Mali : avec le nouveau code la famille, la femme doit obéissance à son mari

Le Haut Conseil islamique est parvenu à faire revenir le chef de l´Etat sur certains droits du nouveau code de la famille. Au détriment des femmes.


Mahamoud Dicko, président du Haut conseil islamique.
Photo : laube.ml

Le Haut conseil islamique (Hci), qui sert d’interface entre les pouvoirs publics et la communauté musulmane au Mali, avait estimé en août 2009 que la mouture du code de la famille adoptée à cette époque par l’Assemblée nationale était une « insulte au Coran ». Sa furie a fait reculer le chef de l’État qui avait demandé aux députés de procéder à une relecture dudit texte. Adopté de nouveau le 2 décembre dernier, ce code fait la part belle à l’homme qui a dorénavant la « puissance paternelle ».

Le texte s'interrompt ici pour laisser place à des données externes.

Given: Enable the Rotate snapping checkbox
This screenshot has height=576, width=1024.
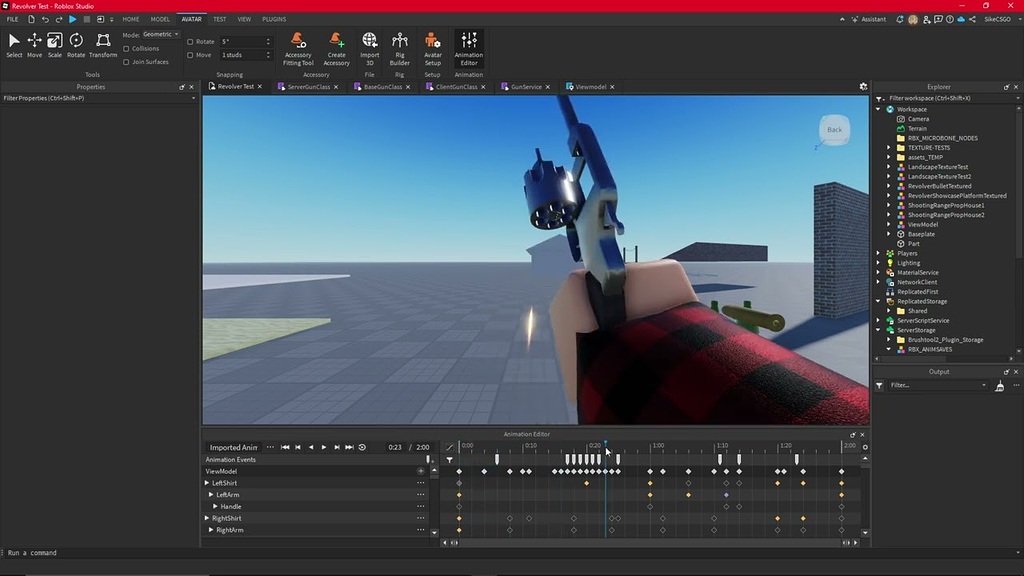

Le Mali est un pays laïc dont 95% de la population déclare être musulmane. En août 2009,  les défenseurs des droits des femmes s’étaient réjouis des mesures qui figuraient dans la version du code de la famille qui avait été adoptée par l’Assemblée malienne. Aujourd’hui, ils rient jaune, et pour cause. Dès que le texte voté le 2 décembre dernier sera promulgué par le président malien, l’âge du mariage de la femme passera de 18 à 16 ans. Aussi, l’homme est consacré comme unique chef de la famille, à qui il est conféré la « puissance paternelle » qui remplace « l’autorité parentale » (partagée entre l’homme et la femme). Le nouveau code précise aussi que « dans la limite des droits et devoirs respectifs des époux consacrés par le présent code, la femme doit obéissance à son mari et le mari protection à sa femme ». L’article 518 de ce texte, interdit également à un homosexuel d’adopter « un enfant sous quelque régime que ce soit ».

Le lobbying du Hci

En 2009, la forte mobilisation des organisations musulmanes et la pression du Hci ont fait reculer le chef de l’État malien. « La civilisation occidentale est un péché », tel est l’un des slogans qui ont fusé lors des manifestations organisées dans la foulée par le Haut conseil. Les mesures fortes adoptées en août 2009 concernaient l’âge légal du mariage fixé à 18 ans, dans un pays où les filles sont mariées à 13 ou 14 ans dans les zones rurales. De même, seul le mariage célébré devant un officier d’état-civil était dorénavant reconnu, tandis que le droit de divorce est concédé aux maris et aux femmes qui ne vivent plus ensemble depuis trois ans. Avec le nouveau code, le mariage religieux célébré dans les mosquées est désormais aussi légalisé et la question du divorce sera réglée de manière coutumière. C’est pour contrer le fait que le droit de divorce soit accordé au mari ou à la femme après trois ans de séparation que le Hci a voulu que cette question puisse être réglée de manière coutumière.